In a recently announced statement about a proposal for compiling an
amended draft on the Law on Tax Management, the ministry offered to
increase the time for tax inspection.
Currently, the maximum time for a tax inspection is 45 working days
and 70 working days for complicated cases. However, conducting tax
inspections at large-scale or multinational companies with a complicated
structure and related-party transactions are time-consuming.
The ministry said that it normally took more than one year for tax
inspection at foreign-invested companies such as Metro and BigC and the
tax watchdogs must collect information from mother companies or foreign
tax agencies.
The ministry cited statistics of the Organisation for Economic
Co-operation and Development that time for implementing an inspection of
transfer pricing averaged 573 working days in the world.
The current regulations are no longer suitable for implementing tax inspections at all companies, the ministry said.
The ministry proposed that the time for tax inspection at companies
with related-party and cross-border transactions be increased to 360
working days.
Taxing online transactions
According to the finance ministry, the law needed to be amended to
efficiently calculate and collect taxes from global technology companies
such as Google and Facebook.
The ministry said most global technology companies did not register
their business or have official representative offices in Viet Nam while
their transactions were cross-border, making it hard to calculate and
collect taxes.
For example, Google and Facebook provided online advertising services
in Viet Nam in two ways.
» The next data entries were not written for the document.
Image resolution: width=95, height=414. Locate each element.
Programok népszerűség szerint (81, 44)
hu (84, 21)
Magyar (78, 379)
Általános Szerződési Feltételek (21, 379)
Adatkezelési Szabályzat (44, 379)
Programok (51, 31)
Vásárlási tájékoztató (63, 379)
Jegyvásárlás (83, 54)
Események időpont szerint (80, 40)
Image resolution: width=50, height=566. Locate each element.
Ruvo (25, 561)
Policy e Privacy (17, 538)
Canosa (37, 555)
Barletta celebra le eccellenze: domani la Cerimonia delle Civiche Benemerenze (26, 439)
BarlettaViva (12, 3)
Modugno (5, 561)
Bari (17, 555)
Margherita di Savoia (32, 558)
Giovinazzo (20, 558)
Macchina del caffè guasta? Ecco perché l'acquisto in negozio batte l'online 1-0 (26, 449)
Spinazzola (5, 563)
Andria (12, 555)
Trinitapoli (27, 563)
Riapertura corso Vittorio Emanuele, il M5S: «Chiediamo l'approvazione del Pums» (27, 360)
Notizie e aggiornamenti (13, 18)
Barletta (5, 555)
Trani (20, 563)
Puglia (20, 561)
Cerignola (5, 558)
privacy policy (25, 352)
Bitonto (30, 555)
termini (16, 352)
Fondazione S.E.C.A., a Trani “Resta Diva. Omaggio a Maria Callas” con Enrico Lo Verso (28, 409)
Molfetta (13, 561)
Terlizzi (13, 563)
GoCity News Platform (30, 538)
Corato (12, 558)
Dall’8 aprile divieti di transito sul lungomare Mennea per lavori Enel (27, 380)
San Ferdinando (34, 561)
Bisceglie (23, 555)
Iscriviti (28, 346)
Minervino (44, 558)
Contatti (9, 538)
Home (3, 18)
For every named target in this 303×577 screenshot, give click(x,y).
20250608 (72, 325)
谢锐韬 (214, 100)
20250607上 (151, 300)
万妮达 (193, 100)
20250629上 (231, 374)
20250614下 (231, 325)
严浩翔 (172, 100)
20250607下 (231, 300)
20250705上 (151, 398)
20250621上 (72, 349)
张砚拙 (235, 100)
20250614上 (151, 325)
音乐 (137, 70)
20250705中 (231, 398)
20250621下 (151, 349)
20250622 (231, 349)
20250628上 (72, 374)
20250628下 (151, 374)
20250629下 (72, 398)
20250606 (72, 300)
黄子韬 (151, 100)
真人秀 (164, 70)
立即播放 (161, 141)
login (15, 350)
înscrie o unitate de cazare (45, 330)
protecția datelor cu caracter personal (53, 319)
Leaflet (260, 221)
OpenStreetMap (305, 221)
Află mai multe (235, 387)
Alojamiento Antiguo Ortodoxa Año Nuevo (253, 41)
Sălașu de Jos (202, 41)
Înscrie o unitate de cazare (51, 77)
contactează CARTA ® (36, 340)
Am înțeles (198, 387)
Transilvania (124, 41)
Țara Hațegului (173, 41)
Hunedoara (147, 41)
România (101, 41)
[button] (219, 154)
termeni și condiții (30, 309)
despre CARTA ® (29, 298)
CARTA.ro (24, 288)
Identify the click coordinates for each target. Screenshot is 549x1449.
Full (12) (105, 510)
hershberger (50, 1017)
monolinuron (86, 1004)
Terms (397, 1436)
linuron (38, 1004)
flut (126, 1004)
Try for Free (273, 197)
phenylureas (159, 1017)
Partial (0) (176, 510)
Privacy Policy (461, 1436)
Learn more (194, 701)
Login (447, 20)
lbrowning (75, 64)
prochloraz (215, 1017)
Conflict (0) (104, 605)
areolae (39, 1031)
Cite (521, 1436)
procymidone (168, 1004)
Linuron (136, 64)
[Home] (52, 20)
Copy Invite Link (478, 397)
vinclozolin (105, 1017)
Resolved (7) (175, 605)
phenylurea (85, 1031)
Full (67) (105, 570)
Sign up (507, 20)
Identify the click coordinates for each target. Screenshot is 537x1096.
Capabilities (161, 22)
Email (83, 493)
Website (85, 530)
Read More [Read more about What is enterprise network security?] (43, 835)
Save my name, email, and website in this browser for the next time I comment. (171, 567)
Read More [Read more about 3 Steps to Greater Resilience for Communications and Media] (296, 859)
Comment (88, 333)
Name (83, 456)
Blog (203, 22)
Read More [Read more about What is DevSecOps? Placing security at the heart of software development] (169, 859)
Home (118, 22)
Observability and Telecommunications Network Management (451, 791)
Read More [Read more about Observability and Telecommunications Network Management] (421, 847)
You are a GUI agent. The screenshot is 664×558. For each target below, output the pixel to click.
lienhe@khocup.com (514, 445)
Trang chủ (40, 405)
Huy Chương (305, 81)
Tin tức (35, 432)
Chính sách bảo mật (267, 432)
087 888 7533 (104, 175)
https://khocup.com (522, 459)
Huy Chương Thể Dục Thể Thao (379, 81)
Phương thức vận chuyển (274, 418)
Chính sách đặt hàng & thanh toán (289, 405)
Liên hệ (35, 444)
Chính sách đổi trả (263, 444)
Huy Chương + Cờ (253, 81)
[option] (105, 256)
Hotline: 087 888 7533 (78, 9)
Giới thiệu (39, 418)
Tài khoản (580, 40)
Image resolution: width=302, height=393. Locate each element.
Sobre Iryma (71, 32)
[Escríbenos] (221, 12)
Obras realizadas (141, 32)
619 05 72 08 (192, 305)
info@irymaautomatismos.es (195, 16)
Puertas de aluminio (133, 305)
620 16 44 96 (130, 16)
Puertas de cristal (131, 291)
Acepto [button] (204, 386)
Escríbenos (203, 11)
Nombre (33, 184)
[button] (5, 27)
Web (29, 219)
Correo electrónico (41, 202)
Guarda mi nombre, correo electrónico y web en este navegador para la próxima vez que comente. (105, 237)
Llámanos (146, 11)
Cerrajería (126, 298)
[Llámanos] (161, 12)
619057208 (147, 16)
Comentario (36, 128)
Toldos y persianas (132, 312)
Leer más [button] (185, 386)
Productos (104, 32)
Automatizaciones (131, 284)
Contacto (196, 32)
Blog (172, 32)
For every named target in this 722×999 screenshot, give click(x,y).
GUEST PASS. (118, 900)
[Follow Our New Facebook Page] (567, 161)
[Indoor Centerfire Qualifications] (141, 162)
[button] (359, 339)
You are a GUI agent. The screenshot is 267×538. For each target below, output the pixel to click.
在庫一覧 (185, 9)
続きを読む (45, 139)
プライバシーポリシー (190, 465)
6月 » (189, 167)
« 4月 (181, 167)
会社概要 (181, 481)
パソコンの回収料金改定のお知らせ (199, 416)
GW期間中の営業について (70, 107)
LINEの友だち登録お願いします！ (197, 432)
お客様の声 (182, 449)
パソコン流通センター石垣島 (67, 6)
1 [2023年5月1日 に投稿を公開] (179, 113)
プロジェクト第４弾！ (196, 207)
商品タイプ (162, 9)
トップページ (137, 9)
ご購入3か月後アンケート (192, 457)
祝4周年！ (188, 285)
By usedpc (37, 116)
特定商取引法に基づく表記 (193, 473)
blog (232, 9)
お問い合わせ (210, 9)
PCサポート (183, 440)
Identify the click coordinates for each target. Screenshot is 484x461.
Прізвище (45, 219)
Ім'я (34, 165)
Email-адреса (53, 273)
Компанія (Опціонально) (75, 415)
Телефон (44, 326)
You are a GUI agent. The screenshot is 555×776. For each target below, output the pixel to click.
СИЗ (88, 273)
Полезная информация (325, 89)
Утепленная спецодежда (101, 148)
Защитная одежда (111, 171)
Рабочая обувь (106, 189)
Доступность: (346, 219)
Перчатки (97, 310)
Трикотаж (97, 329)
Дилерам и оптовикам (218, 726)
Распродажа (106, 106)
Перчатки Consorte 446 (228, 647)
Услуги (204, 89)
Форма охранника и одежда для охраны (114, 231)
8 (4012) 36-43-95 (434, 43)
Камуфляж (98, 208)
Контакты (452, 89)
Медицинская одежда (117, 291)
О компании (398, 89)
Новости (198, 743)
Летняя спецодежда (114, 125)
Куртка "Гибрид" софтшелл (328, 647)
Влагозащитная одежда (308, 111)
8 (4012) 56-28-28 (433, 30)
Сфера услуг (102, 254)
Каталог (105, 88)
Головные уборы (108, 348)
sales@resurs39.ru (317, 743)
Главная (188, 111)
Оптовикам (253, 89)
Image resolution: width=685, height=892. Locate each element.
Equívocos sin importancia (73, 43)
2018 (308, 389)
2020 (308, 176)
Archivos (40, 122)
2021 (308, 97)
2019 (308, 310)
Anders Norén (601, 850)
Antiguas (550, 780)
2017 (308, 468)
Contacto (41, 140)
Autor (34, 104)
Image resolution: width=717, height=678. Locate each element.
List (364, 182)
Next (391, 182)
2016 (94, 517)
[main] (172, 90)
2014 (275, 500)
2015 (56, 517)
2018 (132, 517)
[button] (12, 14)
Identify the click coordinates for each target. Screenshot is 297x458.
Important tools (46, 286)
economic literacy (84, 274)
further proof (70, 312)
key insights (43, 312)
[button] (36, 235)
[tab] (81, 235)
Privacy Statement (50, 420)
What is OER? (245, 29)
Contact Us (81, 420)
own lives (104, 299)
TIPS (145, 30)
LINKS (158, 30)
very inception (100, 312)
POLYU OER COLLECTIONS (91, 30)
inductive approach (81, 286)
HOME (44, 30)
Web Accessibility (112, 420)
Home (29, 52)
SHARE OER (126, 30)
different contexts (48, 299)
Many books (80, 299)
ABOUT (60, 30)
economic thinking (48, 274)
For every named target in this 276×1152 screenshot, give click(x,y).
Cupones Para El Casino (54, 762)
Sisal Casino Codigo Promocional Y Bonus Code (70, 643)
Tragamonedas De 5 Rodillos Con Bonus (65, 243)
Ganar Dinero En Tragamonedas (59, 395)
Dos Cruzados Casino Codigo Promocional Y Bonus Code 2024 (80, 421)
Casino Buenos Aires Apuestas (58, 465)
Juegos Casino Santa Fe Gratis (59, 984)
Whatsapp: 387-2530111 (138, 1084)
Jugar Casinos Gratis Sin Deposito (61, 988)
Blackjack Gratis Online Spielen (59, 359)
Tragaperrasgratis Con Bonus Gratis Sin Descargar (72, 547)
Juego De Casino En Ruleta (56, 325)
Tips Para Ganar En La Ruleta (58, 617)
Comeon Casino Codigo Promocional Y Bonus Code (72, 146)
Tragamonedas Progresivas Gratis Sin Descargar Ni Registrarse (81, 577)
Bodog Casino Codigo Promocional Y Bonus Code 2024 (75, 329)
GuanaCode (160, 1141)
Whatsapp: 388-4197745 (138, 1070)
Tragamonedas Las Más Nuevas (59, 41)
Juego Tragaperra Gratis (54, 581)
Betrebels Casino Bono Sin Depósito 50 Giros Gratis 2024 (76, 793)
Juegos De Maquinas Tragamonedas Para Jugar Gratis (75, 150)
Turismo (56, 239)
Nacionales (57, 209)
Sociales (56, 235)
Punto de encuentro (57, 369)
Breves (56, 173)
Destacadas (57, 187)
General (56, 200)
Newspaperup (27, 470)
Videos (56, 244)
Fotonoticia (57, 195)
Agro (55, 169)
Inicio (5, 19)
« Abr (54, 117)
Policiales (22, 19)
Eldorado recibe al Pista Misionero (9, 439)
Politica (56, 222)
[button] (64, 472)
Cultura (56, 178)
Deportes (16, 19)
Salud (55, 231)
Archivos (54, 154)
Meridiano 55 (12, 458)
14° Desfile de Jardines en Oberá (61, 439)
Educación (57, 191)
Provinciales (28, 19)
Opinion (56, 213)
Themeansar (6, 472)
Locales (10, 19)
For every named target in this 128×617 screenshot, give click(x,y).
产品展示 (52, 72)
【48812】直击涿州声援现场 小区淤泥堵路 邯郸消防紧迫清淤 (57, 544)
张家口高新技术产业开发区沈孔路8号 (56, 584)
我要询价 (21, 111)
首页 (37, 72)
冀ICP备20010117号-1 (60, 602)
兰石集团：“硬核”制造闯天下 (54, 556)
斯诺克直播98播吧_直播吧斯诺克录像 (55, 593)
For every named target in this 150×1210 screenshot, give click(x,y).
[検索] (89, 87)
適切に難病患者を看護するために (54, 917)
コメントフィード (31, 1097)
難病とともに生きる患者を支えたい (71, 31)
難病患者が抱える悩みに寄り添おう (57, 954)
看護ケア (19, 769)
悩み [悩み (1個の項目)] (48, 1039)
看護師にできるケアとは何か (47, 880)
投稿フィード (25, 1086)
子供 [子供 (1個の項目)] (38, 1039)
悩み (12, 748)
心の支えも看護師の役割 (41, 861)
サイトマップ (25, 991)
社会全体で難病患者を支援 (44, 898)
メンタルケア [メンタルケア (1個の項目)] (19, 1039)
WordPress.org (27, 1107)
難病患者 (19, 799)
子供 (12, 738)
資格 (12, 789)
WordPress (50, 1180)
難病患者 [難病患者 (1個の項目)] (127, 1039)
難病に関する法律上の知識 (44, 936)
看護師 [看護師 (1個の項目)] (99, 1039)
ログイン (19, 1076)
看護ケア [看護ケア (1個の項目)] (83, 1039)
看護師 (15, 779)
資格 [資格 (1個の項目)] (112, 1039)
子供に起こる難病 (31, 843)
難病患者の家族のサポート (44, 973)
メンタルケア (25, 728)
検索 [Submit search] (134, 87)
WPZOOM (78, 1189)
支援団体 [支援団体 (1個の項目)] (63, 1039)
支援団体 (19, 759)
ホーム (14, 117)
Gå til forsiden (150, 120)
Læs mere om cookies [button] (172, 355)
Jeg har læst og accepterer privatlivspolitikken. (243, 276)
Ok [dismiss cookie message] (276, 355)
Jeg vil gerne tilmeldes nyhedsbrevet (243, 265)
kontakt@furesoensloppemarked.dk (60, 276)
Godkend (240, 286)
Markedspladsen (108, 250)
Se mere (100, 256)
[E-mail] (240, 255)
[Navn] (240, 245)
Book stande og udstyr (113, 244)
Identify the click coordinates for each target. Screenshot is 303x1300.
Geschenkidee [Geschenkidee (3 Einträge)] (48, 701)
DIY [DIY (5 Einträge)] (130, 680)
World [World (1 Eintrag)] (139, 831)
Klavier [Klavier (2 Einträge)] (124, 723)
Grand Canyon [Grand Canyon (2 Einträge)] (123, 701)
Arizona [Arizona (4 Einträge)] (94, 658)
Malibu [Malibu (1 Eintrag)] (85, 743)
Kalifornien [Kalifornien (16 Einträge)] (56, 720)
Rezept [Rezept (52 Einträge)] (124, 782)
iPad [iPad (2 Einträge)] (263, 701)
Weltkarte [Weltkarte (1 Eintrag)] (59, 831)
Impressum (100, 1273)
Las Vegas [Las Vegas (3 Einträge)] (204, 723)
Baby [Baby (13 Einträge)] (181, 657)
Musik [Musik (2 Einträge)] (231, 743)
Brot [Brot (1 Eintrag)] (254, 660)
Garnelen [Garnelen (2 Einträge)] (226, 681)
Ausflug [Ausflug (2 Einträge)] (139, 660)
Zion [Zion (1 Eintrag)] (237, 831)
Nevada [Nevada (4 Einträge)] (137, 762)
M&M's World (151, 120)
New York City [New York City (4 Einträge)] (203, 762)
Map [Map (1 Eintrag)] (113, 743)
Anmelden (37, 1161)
The first was through agencies in Viet Nam and
the second was conducted through online payment via credit cards or
e-wallets.
The ministry said that it was difficult to clarify the real values of transactions conducted in the second way.
In addition, it was also not easy to verify advertising revenues from
click counts of foreign Internet companies as doing this would require
checks of payment transactions at banks of both buyers and services
providers but banks of foreign Internet companies were mostly abroad.
“The tax management of online businesses faces difficulties in
clarifying taxpayers, revenues, business scale and transaction history,”
the ministry said, adding that co-ordination between relevant
ministries and agencies must be enhanced to better manage tax collection
from e-commerce businesses.
Accordingly, the finance ministry proposed the State Bank of Viet Nam
to study the regulation of requiring cross-border payment transactions
to be conducted through local payment gateway (the National Payment
Corporation of Viet Nam).
Only by this, could tax watchdogs manage values of cross-border
transactions to impose tax, the ministry said, adding that many
countries in the world such as European countries, India and South
Korea, had such a regulation.
The finance ministry also proposed the Ministry of Information and
Communications require foreign technologies companies such as Google,
Facebook and Apple to declare and pay foreign contractor tax on the
services provided to Vietnamese organisations or individuals.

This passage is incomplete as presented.